» WHAT IS EXPECTED
Please show all lines of the records that include "computer".

::::::

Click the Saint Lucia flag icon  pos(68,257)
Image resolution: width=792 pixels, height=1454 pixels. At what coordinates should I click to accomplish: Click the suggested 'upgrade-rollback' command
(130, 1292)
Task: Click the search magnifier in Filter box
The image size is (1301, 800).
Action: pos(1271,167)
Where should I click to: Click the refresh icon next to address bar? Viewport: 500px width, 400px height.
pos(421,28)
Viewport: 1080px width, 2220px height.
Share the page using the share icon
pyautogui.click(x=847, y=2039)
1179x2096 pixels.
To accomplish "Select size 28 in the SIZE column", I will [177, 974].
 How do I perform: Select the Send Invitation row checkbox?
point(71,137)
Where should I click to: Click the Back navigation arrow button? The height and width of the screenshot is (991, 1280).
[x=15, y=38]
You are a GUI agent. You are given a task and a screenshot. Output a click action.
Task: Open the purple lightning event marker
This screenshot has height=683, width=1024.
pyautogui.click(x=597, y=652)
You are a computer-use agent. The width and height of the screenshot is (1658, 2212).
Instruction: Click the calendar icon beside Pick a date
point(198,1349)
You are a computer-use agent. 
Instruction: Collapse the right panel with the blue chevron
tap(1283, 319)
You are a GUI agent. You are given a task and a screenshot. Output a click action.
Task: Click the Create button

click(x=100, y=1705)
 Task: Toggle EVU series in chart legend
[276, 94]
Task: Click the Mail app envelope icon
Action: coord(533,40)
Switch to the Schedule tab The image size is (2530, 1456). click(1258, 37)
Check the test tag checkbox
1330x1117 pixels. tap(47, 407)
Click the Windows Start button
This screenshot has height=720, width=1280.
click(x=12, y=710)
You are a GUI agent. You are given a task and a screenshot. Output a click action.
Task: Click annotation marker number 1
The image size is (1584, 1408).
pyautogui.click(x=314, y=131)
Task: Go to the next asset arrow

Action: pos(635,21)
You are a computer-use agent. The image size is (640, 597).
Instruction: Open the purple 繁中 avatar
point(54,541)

::::::

» RESPONSE
You are a computer-use agent. The width and height of the screenshot is (1658, 2212).
You are a computer-use agent. 
You are a computer-use agent. The image size is (640, 597).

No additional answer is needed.